[Information shown Boundary: Start]

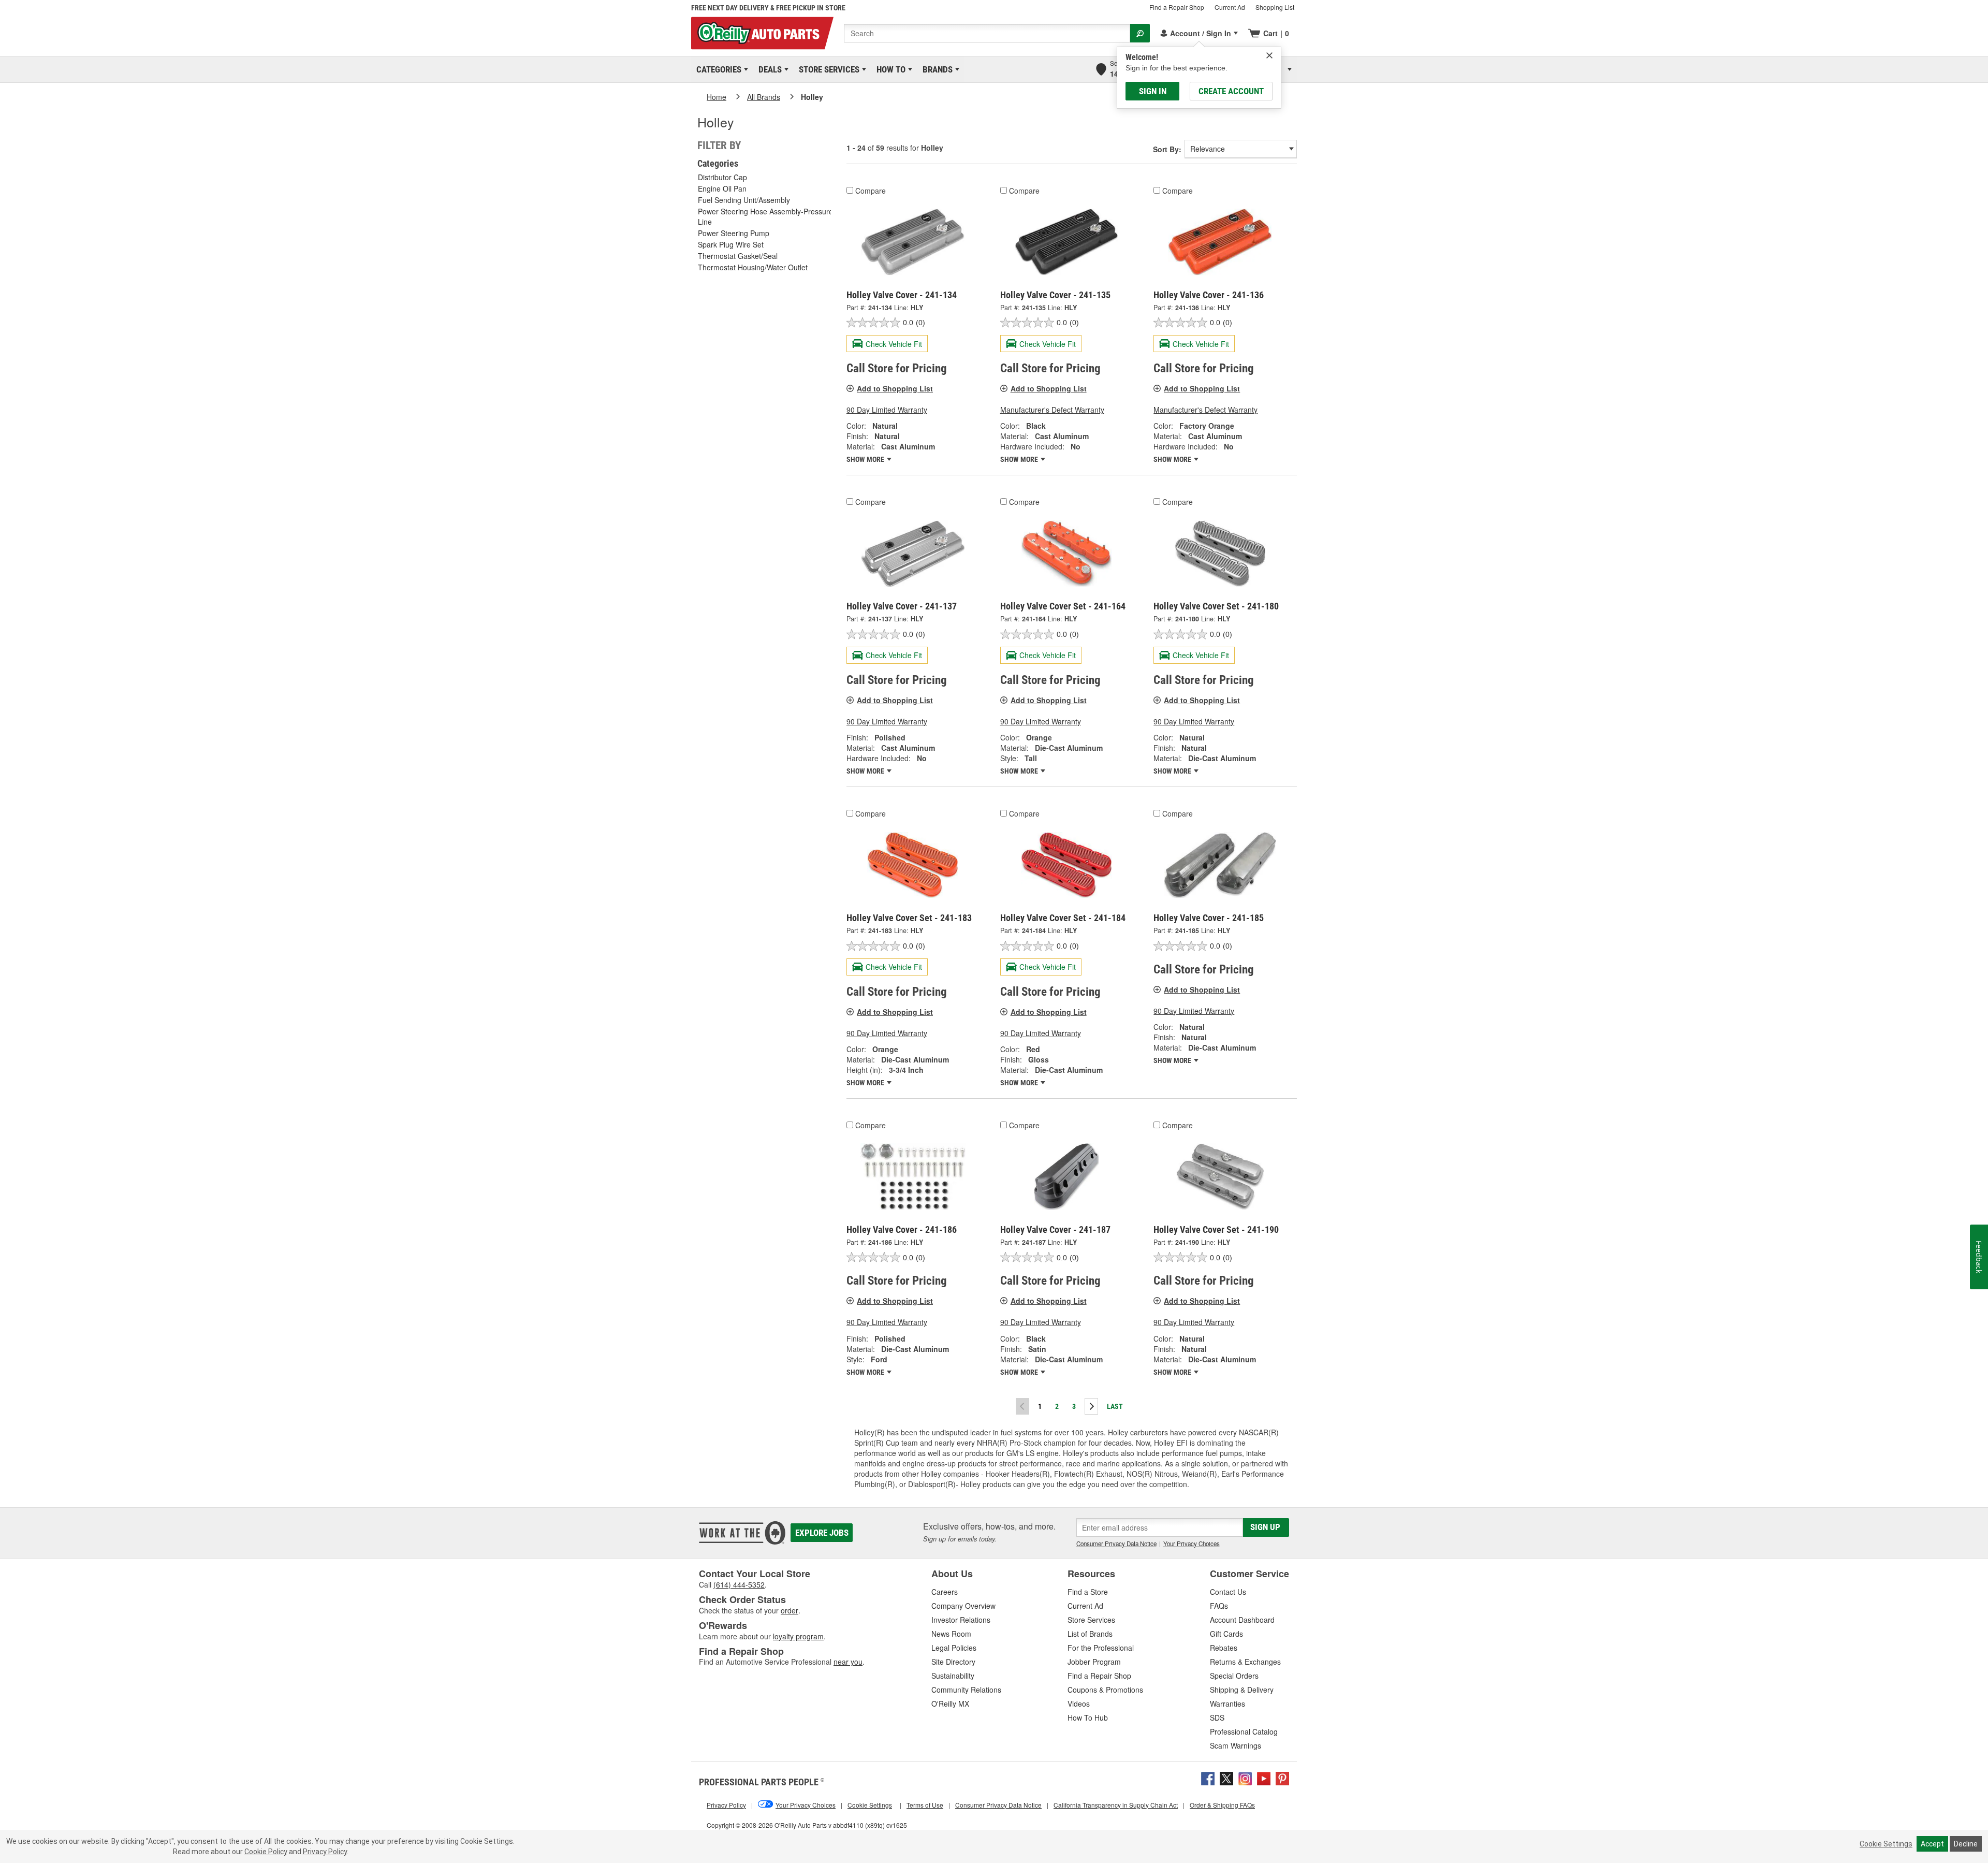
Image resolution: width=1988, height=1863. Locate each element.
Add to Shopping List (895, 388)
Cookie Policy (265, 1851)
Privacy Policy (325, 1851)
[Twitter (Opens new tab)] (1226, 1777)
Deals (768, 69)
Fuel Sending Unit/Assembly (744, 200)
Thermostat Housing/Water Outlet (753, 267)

[Information shown Boundary: End]

Exercise goal> Look above for the line containing "Fuel Sending Unit/Assembly (744, 200)"; reproduce it and every line after it through the end of the material, exactly, and nothing else.

Output of the task>
Fuel Sending Unit/Assembly (744, 200)
Thermostat Housing/Water Outlet (753, 267)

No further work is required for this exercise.